Content starts

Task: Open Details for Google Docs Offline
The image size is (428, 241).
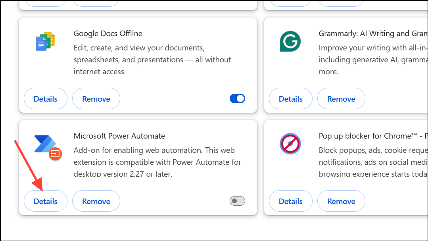Action: coord(45,98)
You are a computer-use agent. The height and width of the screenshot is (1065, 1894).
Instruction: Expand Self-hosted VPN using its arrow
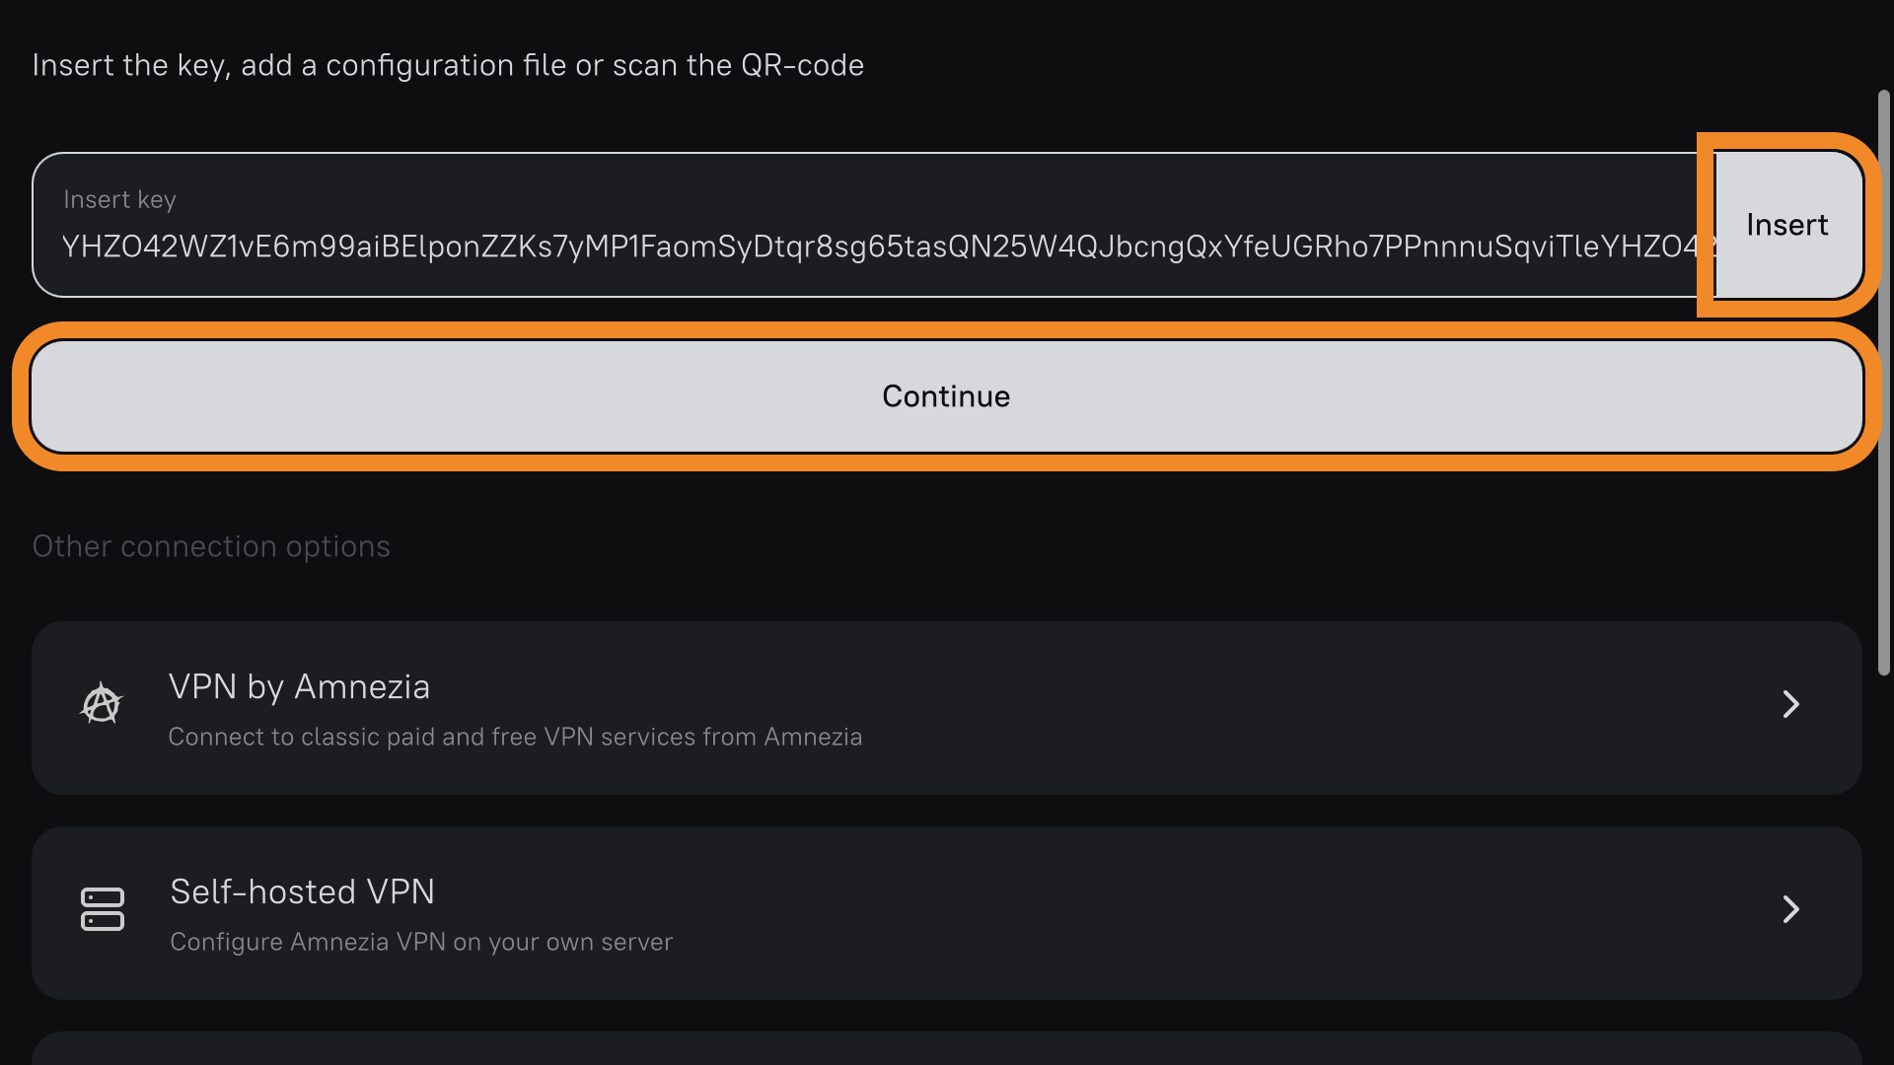click(x=1790, y=909)
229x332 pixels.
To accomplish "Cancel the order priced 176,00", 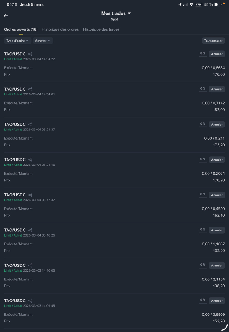I will (217, 54).
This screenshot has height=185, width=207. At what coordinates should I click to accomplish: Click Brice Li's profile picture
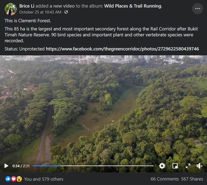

Content ends

Wherever the word "width" turns up in the records, copy out the line it is on.

> The answer:
You are a computer-use agent. The height and width of the screenshot is (1065, 1894).
This screenshot has height=185, width=207. At what coordinates should I click to accomplish: Click Brice Li's profile picture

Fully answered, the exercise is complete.